An example is appropriate   We know from a recent meeting with the Department of States that there are approximately 44,000 EB-3 India cases with priority dates prior to August 2007.  Right now, the priority date (the date people who filed on that date can now apply for permanent residence) for India is November 22, 2002.  Available visas count both the principal applicant (the person who’s job it is), PLUS each family member.  Hypothetically and because of “per-country limits,” that means that if there are 3,000 EB-3 immigrant visas available each year to Indian nationals in this category, then only 1,000 to 1,500 actual families will get permanent residence, because 45% of visas are used by the principals, and 55% are used by their family members.

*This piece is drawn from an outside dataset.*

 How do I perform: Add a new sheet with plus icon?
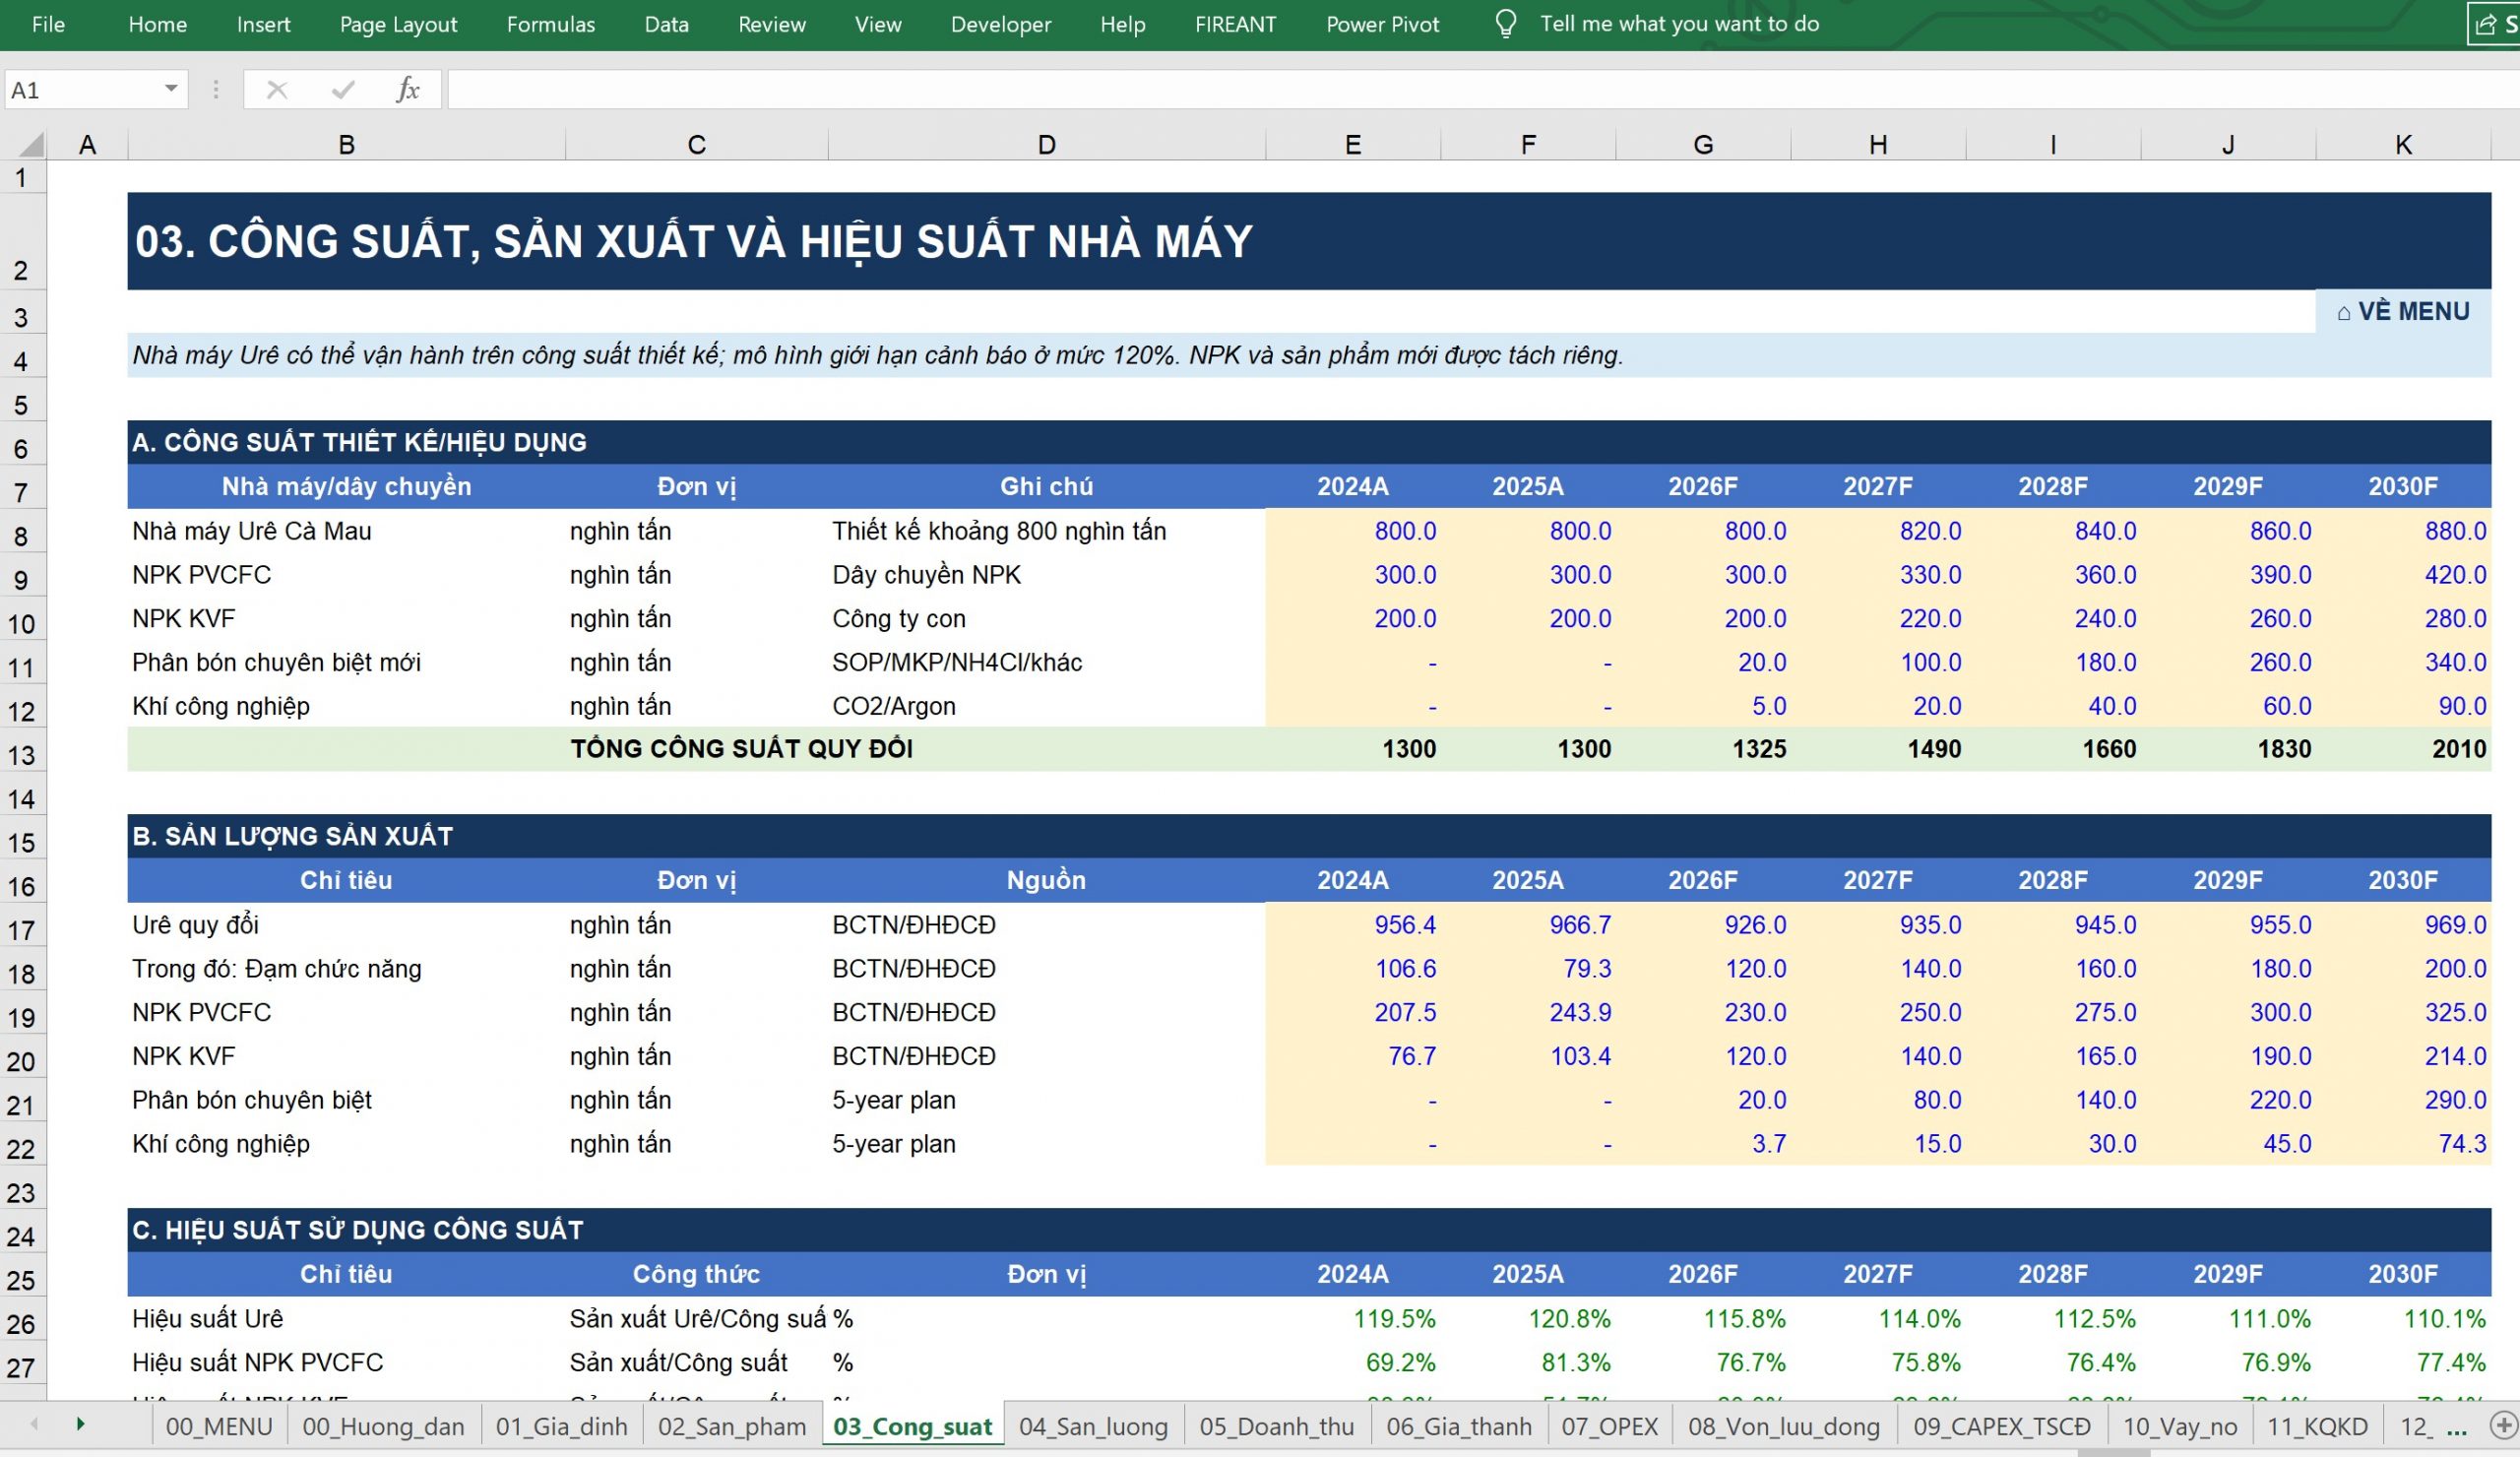point(2503,1425)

There are of course, more immigrant visas available in the India EB-3 category every year, because of flow down (and flow up) from other categories, but not many.  If you extrapolate these numbers, you come up with the conclusion that a person who files in February 2013 for an EB-3 India immigrant visa, with no change in the law, will have to wait more than 80 years to obtain permanent residence under a worst case scenario (but perhaps only 35 years under a best case scenario).  This goes to the main point, which is there is no real line.  80 (or even 35) years is a lifetime, not a line.  “Lines” like this actually cause undocumented immigration.

The good news is that there is a bill pending in Congress that will make this “line” into a useful piece of immigration management. Senate Bill S.169, sponsored by Senator Orrin Hatch of Utah and named the Immigration Innovation Act of 2013, adds immigrant visa numbers, does not count family members towards the actual visa limit, fixes the legal employment non-immigrant visa categories, eliminates per country quotas, and reduces overall wait times to manageable levels. This bill will certainly be part of any overall immigration reform that is passed, and more importantly can stand on its own if Congress is unable to pass a comprehensive immigration reform package. But we all need to make our voices heard.  Send a message to your Senator today to support S.169 and demand a restoration of sanity to our immigration system and an end to the “line.”